As I left Lucia the sun began to set. I was grateful for the road closures as this made the traffic thin. With the towering cliffs in Big Sur the CCT generally stuck to Highway one. Tony had told me about the upcoming water and food stops and I had made notes in my waterproof notebook, which I consulted as I ran. He had said I might get water at the Esalen Institute, about ten miles up the road. By the time I arrived at Esalen night had fallen. I saw a man with a flashlight directing visitors in one of Esalen's parking lots. I asked him about the water. Unfortunately they couldn't offer me any, but he said the park up ahead had water and a bathroom and said that if I was looking to camp there was a site just down the road from the park with big boulders where he often saw people camping. It wasn't strictly legal but the police seemed to let people stay there, it was on the ocean side of Highway 1. I asked the man what Esalen was about, he said, "everything, you should look it up." The next day, sitting in a bar charging my phone, I found a placard about Esalen right in front of me. What a place I had run by! It was the birthplace of the "Big Sur Folk Festivals," which featured many 60s music legends. In 1964 Joan Baez held a workshop at Esalen, "The New Folk Music," which was the start of the series. Wikipedia says that Esalen "became the center of practices and beliefs that make up the New Age movement," and holds workshops on yoga, spirituality, meditation, organic food, and psychology, among other things.
I found the park, it was a short detour inland but as promised had water and bathrooms. I refilled my two bottles, then trekked back to the highway, looking for the boulder landmarks that the man at Esalen had told me about. After a few miles and no boulders -- it was by now completely dark and my cheap flashlight did little to illuminate my surroundings -- I resigned myself to simply looking for any reasonable place to lay out my bivy bag.
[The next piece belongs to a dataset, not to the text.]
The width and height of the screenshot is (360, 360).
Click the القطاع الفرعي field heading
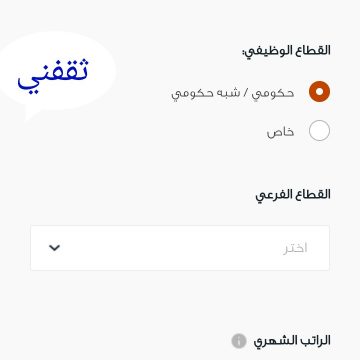pyautogui.click(x=293, y=195)
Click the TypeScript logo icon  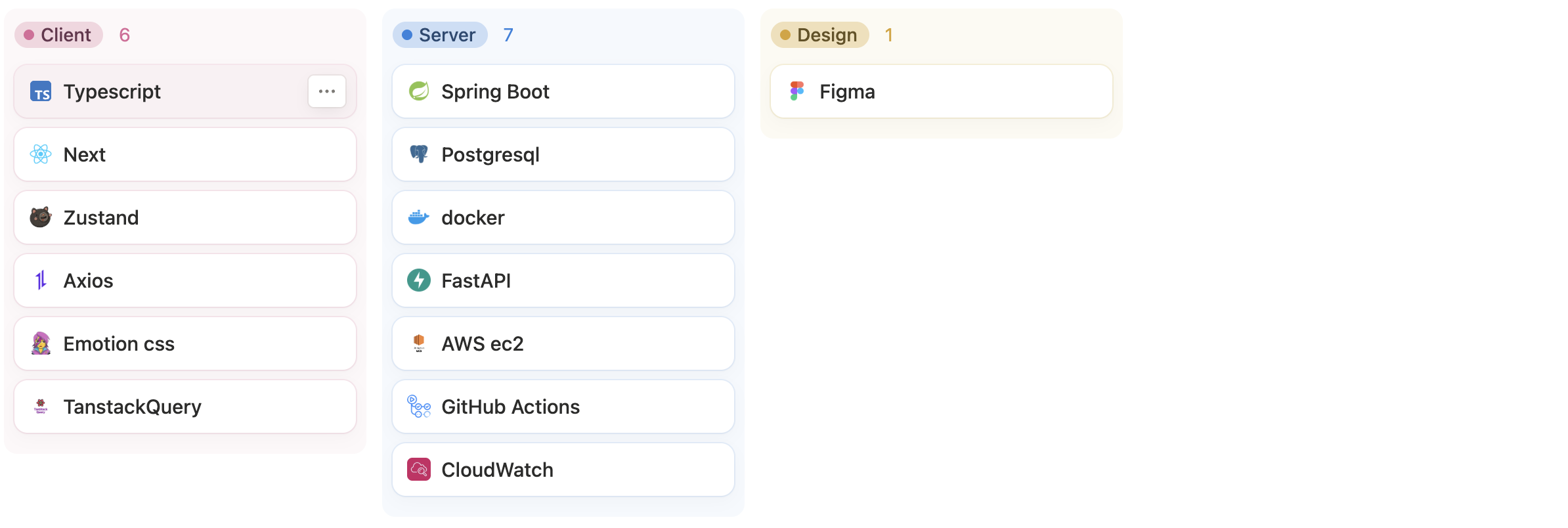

I came to a dirt road leading off the highway and followed it for a little while, I worried that some vehicle could come barreling down the road and run me over, so went back to the highway and continued looking. I was growing increasingly sleepy. Every place that looked like a good place to camp had a sign prohibiting it. Finally, I spotted a flat patch of grass under a tree, just off the road, and took it. The grass made perfect bedding and contentedly I fell asleep.